## GIVEN PASSAGE
The Subcommittee of the Committee on Foreign Relations in 1950 obviously did not suggest ratification of the Convention. In addition the Committee failed to present the findings to the Senate. Why did the Committee fail to report its findings? For many reasons, including the opponents control of the debates throughout the hearings, the arguments surrounding the wording of the phrase "intent to destroy, in whole or in part," and including the problems strong organizations had, for example the ABA, with the deletion of political groups from the protected groups in Article II. The Congressional session ended when the opponents and proponents could not reach a compromise; the opponents got what they wanted. Therefore, the United States did not ratify the Genocide Convention in 1950 and it would not be until 1970 that Congress would again conduct hearings on the Convention.

V. The 1970s Debate

In the opening statements of the 1970 hearings by the Subcommittee of the Committee on Foreign Relations, Senator Cooper gave other possible reasons why the United States did not ratify the Convention in 1950. Senator Cooper said:

In 1950, the committee considered the convention at length, but Congress adjourned before final action was taken. By 1951, Congress was deeply absorbed with the Korean war, as well as improving security in the Pacific, plus building up NATO in Europe. Nothing further was done at that time on the convention. During the 8 years of the Eisenhower administration, no action was taken at the specific request of that administration. Neither did the Kennedy nor Johnson administrations push for ratification of the convention. Treaties, as we all know, requires a two-thirds vote and without an administration's vigorous support of the Genocide Convention, it has been by no means certain that this vote could be obtained. Now, a strong request for favorable action has been received from President Nixon. [23]

Senator Cooper's reasons for why the Genocide Convention was not taken up by other administrations shows how easily the Convention had been dismissed.

Nevertheless, everyday the United States Senate was in session from 1967 until the resolution of ratification was adopted in 1986, Senator William Proxmire (D., Wisconsin) spoke in favor of the Genocide Convention. Thus, everyday the Senate was in session from 1967 to 1986 various administrations were confronted, at least nominally, with the international issue of genocide and the importance of becoming part of the Convention. It seems hard to believe that it took until 1986 for the United States to ratify the Convention, even with the concerns, however valid they may have been, of the opponents. Whatever the reasons, Proxmire presented testimony at the 1970 hearings. He declared:

The President of the United States with the concurrence of the Secretary of State, has asked the Senate to ratify the Genocide Convention. Attorney General Mitchell finds no constitutional barriers. Senate failure to debate and ratify the Genocide Convention can only be construed by our enemies as evidence that we have indeed something to fear. Certainly we do not. [24]

Proxmire's declaration was necessary and correct at the beginning of the 1970 hearings. It was in reaction to the fears and opinoins expressed by the opponents and proponents alike that if the United States did not ratify the Convention it would give credence to the enemies of the U.S. that it had committed genocide.

## DIRECTIVE 1
Copy the stretch of the records from the line containing "You are a computer-use" through the last line of the records, reproducing every line unchanged.

## INPUT ROWS
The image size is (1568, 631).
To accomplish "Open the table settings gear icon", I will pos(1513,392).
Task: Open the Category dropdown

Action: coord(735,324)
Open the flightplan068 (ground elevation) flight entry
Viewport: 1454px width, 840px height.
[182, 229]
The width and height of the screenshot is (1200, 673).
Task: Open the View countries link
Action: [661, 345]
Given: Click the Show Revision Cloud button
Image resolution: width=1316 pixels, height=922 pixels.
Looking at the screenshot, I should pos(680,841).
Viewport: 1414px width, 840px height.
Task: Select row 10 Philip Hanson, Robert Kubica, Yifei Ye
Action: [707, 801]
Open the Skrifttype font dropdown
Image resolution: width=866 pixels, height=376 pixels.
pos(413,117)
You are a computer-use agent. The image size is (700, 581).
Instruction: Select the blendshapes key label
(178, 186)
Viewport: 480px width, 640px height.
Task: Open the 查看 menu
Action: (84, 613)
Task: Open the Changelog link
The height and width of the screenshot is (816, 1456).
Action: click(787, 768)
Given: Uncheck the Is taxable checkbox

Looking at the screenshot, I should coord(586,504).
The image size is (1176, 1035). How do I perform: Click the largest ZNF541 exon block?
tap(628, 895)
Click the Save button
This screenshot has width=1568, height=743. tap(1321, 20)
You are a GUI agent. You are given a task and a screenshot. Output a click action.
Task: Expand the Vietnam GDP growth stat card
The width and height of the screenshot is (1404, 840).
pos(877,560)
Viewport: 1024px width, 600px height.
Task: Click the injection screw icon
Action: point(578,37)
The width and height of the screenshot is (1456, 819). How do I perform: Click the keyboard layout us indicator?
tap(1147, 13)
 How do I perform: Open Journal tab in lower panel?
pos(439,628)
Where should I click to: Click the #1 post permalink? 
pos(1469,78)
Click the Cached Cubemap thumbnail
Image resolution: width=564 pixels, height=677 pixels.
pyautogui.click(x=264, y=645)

## DIRECTIVE 2
In the passage on the Genocide Convention, which senator spoke in favor of the Convention every day the Senate was in session from 1967 until 1986?

## EXERCISE ANSWER 1
You are a computer-use agent. The image size is (700, 581).
Instruction: Select the blendshapes key label
(178, 186)
Viewport: 480px width, 640px height.
Task: Open the 查看 menu
Action: (84, 613)
Task: Open the Changelog link
The height and width of the screenshot is (816, 1456).
Action: click(787, 768)
Given: Uncheck the Is taxable checkbox

Looking at the screenshot, I should coord(586,504).
The image size is (1176, 1035). How do I perform: Click the largest ZNF541 exon block?
tap(628, 895)
Click the Save button
This screenshot has width=1568, height=743. tap(1321, 20)
You are a GUI agent. You are given a task and a screenshot. Output a click action.
Task: Expand the Vietnam GDP growth stat card
The width and height of the screenshot is (1404, 840).
pos(877,560)
Viewport: 1024px width, 600px height.
Task: Click the injection screw icon
Action: point(578,37)
The width and height of the screenshot is (1456, 819). How do I perform: Click the keyboard layout us indicator?
tap(1147, 13)
 How do I perform: Open Journal tab in lower panel?
pos(439,628)
Where should I click to: Click the #1 post permalink? 
pos(1469,78)
Click the Cached Cubemap thumbnail
Image resolution: width=564 pixels, height=677 pixels.
pyautogui.click(x=264, y=645)

## EXERCISE ANSWER 2
Senator William Proxmire (D., Wisconsin)